If this be so, a glance at the map will show the vast destruction of tropic land during almost the very latest geological epoch; and show, too, how little, in the present imperfect state of our knowledge, we ought to dare any speculations as to the absence of man, as well as of other creatures, on those great lands now destroyed. For, to supply the dry land which Mr. Bland’s theory needs, we shall have to conceive a junction, reaching over at least five degrees of latitude, between the north of British Guiana and Barbadoes; and may freely indulge in the dream that the waters of the Orinoco, when they ran over the lowlands of Trinidad, passed east of Tobago; then northward between Barbadoes and St. Lucia; then turned westward between the latter island and Martinique; and that the mighty estuary formed—for a great part at least of that line—the original barrier which kept the land-shells of Venezuela apart from those of Guiana. A ‘stretch of the imagination,’ doubtless: but no greater stretch than will be required by any explanation of the facts whatsoever.
And so, thanking Mr. Bland heartily for his valuable contribution to the infant science of Bio-Geology—I take leave, in these pages at least, of the Earthly Paradise.
Our run homeward was quite as successful as our run out. The magnificent Neva, her captain and her officers, were what these Royal Mail steamers and their crews are—without, I believe, an exception—all that we could wish. Our passengers, certainly, were neither so numerous nor so agreeable as when going out; and the most notable personage among them was a keen-eyed, strong-jawed little Corsican, who had been lately hired—so ran his story—by the coloured insurgents of Hayti, to put down the President—alias (as usual in such Republics) Tyrant—Salnave.

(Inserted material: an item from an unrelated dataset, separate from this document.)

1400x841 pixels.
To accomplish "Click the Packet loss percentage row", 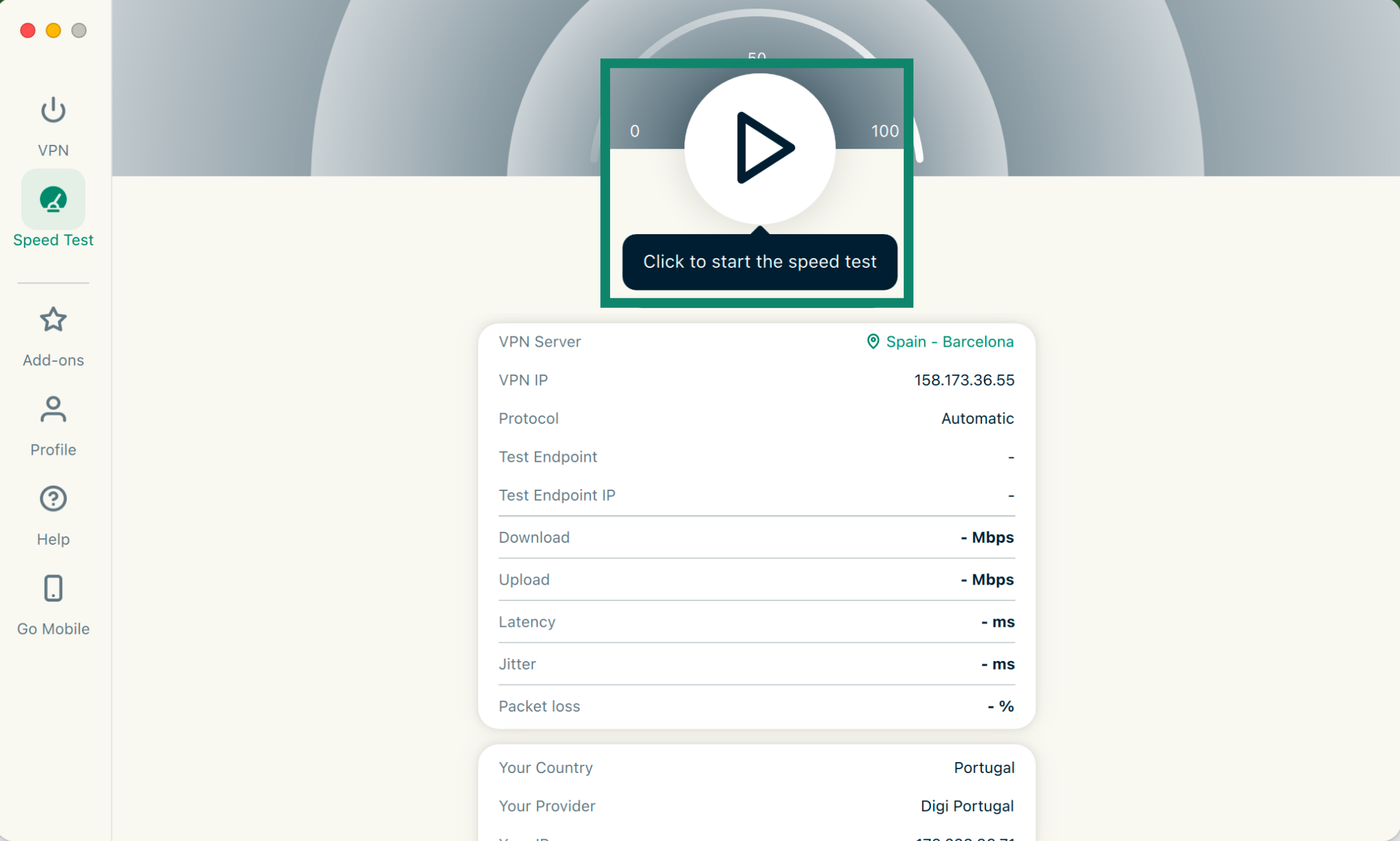I will tap(756, 706).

He seemed, by his own account, to have done his work effectually. Seven thousand lives were lost in the attack on Salnave’s quarters in Port au Prince. Whole families were bayonetted, to save the trouble of judging and shooting them. Women were not spared: and—if all that I have heard of Hayti be true—some of them did not deserve to be spared. The noble old French buildings of the city were ruined—the Corsican said, not by his artillery, but by Salnave’s. He had slain Salnave himself; and was now going back to France to claim his rights as a French citizen, carrying with him Salnave’s sword, which was wrapped in a newspaper, save when taken out to be brandished on the main deck. One could not but be interested in the valiant adventurer. He seemed a man such as Red Republics and Revolutions breed, and need; very capable of doing rough work, and not likely to be hampered by scruples as to the manner of doing it. If he is, as I take for granted, busy in France just now, he will leave his mark behind.